Coinstar has evolved from a growth to a value stock, based on its low margins and cash-generating business models. This is a cash cow and will continue in this groove for several years. As several analysts have observed, the move from DVD to streaming video will benefit CSTR because as brick and mortar rental stores close, Redbox will continue to provide DVD rental solutions. Even the Verizon streaming video deal includes a kiosk rental package that will support the DVD business. You can read more about CSTR's move from growth to value stock in recent articles in MotleyFool and InsiderMonkey.
I'm not sure why you say "low margins." Operating margins are 12%. Net margins were 7%. And with each passing month, CSTR pricing power grows - they charge only 20%-25% of what competitors charge for rentals (well, 50% in practice as folks typically hold onto rentals for 2 days). They now own almost half the market, and should climb up to 2/3 or 3/4 within a few years. And they have plenty of room to increase prices.

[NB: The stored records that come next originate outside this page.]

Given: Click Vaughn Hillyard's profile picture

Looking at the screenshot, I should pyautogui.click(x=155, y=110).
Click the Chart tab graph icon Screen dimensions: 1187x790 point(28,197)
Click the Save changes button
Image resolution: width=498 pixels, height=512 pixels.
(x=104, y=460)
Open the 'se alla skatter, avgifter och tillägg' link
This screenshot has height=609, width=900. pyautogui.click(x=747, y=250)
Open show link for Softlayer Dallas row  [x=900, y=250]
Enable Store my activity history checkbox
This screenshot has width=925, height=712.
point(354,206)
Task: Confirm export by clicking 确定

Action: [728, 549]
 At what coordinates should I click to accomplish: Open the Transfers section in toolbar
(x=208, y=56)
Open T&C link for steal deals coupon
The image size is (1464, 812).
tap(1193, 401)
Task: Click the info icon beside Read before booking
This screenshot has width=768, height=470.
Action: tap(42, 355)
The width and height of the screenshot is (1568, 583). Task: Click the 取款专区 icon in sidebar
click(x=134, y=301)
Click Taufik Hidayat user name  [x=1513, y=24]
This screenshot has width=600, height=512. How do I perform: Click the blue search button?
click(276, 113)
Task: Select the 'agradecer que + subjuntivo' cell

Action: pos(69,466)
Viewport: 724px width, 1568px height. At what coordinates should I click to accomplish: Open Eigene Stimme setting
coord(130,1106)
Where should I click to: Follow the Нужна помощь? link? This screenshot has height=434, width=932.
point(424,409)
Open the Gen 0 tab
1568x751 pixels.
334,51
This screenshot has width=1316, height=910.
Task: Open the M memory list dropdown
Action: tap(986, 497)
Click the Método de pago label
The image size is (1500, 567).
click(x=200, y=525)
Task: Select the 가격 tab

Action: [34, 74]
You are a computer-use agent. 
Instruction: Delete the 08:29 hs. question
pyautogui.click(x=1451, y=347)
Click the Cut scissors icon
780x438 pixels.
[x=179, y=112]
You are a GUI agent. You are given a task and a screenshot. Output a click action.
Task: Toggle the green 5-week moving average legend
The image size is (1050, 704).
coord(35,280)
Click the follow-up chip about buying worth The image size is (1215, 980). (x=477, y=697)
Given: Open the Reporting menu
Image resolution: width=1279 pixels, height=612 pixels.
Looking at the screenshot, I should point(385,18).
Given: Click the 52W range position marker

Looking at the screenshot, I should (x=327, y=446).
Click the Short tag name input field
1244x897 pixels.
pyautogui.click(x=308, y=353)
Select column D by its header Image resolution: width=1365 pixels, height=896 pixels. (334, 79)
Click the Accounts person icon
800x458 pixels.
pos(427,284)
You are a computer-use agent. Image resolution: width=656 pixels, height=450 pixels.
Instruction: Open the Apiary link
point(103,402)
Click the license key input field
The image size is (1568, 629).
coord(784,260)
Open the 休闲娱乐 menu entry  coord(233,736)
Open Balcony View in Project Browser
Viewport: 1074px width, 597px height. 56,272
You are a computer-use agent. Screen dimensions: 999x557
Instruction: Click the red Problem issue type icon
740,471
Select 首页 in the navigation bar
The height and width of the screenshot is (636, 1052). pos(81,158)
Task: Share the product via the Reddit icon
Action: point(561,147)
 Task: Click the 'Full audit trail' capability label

Increasing prices by 30 cents per day would boost profits by over $5 per share (after tax!). And that factors in some drop in demand as the rental fee climbs to $1.50.
Btw, 7 of the current top 100 sellers in Amazon electronics are DVD players. DVDs won't die as fast as most people think.
DVD rentals may be a declining market, but that doesn't mean there isn't potential revenue growth there for CSTR. I'm not as sure about how the other ventures will pan out, but there's a lot of cash (and future fatter margins) left in the DVD rental business.